The remaining major Republican presidential contenders managed to escape their debate prior to Tuesday's Florida primary without being asked to answer a single question about Social Security. That's remarkable, considering the state's aging population and the outlandish statements the candidates have made about the program.
But they aren't the only ones getting a pass on the subject. President Obama mentioned Social Security briefly during his State of the Union address last week, but his comments raised more questions than they answered.
"This nation is great because we get each other's backs," the President said, invoking populist themes of fairness, an even playing field and an activist role for government in restoring economic security.
No government program helps us get each other's backs more than Social Security. The program embodies the idea of inter-generational compact - the payroll tax contributions we make fund an insurance backstop for one another against the loss of income due to old age, disability or death of a wage-earning family member.
The President said last week that he wants to "strengthen Social Security, so long as those programs remain a guarantee of security for seniors." But in the same breath, he signaled that he's prepared to make benefit cuts in exchange for tax reforms that reduce the deficit. This despite the fact that Social Security has no direct impact on the deficit. By law, Social Security can't borrow a dime; in fact, it currently is a huge lender to the federal government as its surplus is invested in Treasury notes.
The President should stop tying Social Security to the deficit, and instead start explaining that Social Security is an affordable, essential program.
Current outlays were equal to 4.7 percent of GDP last year, a figure that will slowly rise to 5.3 percent by 2021, according to the Congressional Budget Office. Likewise, the argument that Social Security is in dire straits because it's gone cash-flow negative don't hold up. While the program has been paying out more than its receipts from FICA taxes, it's still comfortable cash positive when you include bond redemptions and interest, and income taxes paid by some beneficiaries.

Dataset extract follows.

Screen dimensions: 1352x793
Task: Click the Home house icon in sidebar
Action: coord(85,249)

"If you look at just the next 25 years, you have 100 percent cash flow adequacy," says Ken Buffin, president of Buffin Partners, Inc., an actuarial and economic research firm, speaking at last week's annual conference of the National Academy of Social Insurance. "If you look out farther over 50 years, it has 90 percent adequacy, a deficit that is not difficult to manage."

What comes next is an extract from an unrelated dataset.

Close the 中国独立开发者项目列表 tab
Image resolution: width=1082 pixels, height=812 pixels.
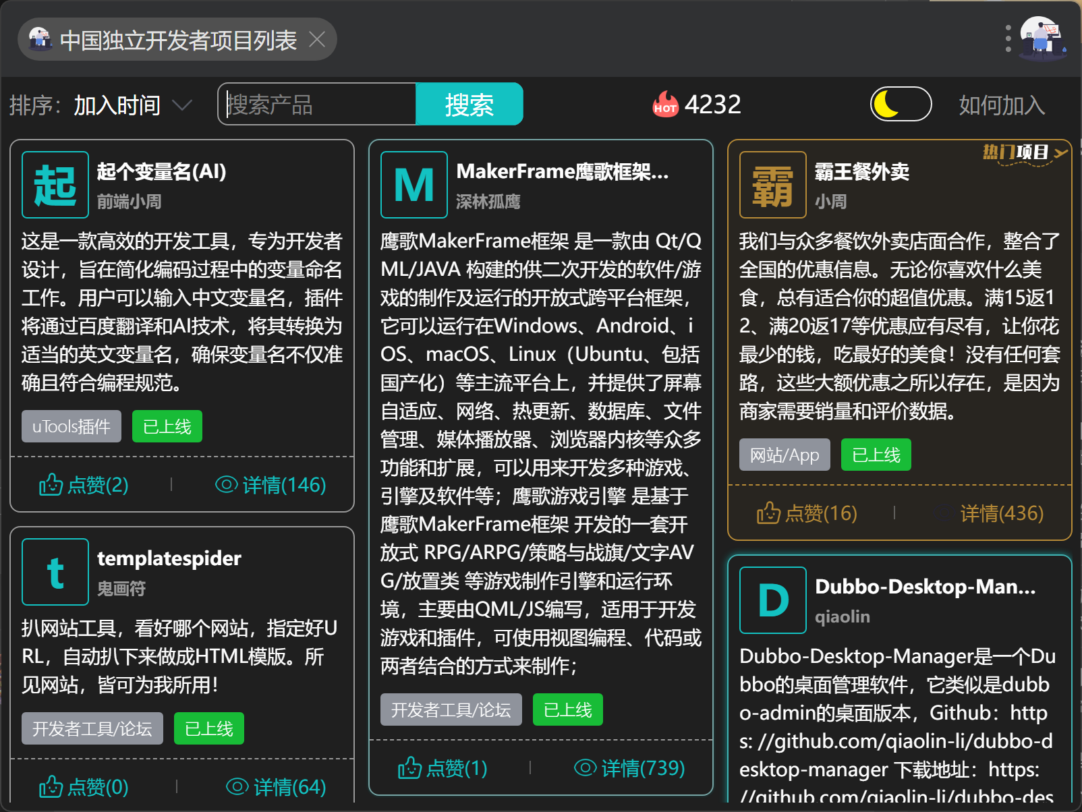317,40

Buffin was alluding to Social Security's only real problem: it's on track to exhaust its surplus around 2036, at which point it will have enough incoming revenue to pay only 77 percent of promised benefits. But that problem can be solved without cutting benefits; for example, removing the cap on income subject to FICA tax would close most of the projected gap.
Obama should be embracing that change and rallying young Americans around the idea that Social Security can meet its promises to them when their time to retire rolls around.

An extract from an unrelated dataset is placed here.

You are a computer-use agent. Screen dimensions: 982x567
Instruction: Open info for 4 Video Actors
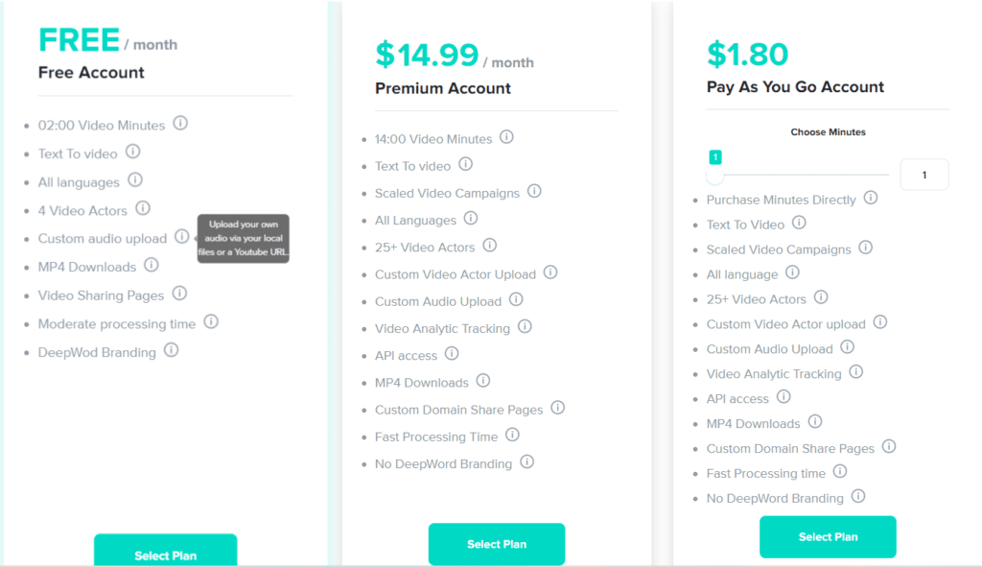click(142, 210)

Beyond playing good defense, Obama should mount an offensive strategy by calling for an expansion of Social Security - and describing how he'd pay for it. And while he's at it, the president should ask Mitt Romney and Newt Gingrich how they justify their claims that Social Security's finances are a fraud, considering that the program is sitting on a $2.6 trillion surplus and is projected to be 100 percent solvent for the next 25 years. Ron Paul should be asked to explain his comment that Social Security isn't Constitutional, considering that the Supreme Court settled that question back in 1937.
The financial crisis has wrecked the retirement security of many Americans, and Social Security is the most important source of income for most seniors. Yet current benefits are modest - the average is $1,177 per month. That could be boosted across-the-board by 20 percent over time. Or, more targeted increases could be implemented - higher benefits for the oldest old and widows; benefit credits for childcare; or by putting a floor underneath benefits for low-income workers.
Off-setting revenue could come from a tax on financial transactions, or by allowing the Social Security trustees to invest a portion of the trust fund in equities to earn better return. Or the FICA tax rate could be increased incrementally over time.
Numbers aside, Americans need to hear more during this campaign year about the moral aspect of Social Security - the idea that this is the mother of all programs when it comes to getting each other's backs. Here's what one Democratic senator said about Social Security in 2005, during the battle over President George W. Bush's plan to privatize the program:
". . . Families face more risk and greater insecurity than we have known since FDR's time, even as those families have fewer resources available to help pull themselves through the tough spots. Whereas people were once able to count on their employer to provide health care, pensions, and a job that would last a lifetime, today's worker wonders if suffering a heart attack will cause his employer to drop his coverage, worries about how much he can contribute to his own pension fund, and fears the possibility that he might walk into work tomorrow and find his job outsourced.
"Yet, just as the naysayers in Roosevelt's day told us that there was nothing we could do to help people help themselves, the people in power today are telling us that instead of sharing the risks of the new economy, we should shoulder them on our own. In the end, this is what the debate over the future of Social Security is truly about."
That senator, by the way, was Barack Obama of Illinois.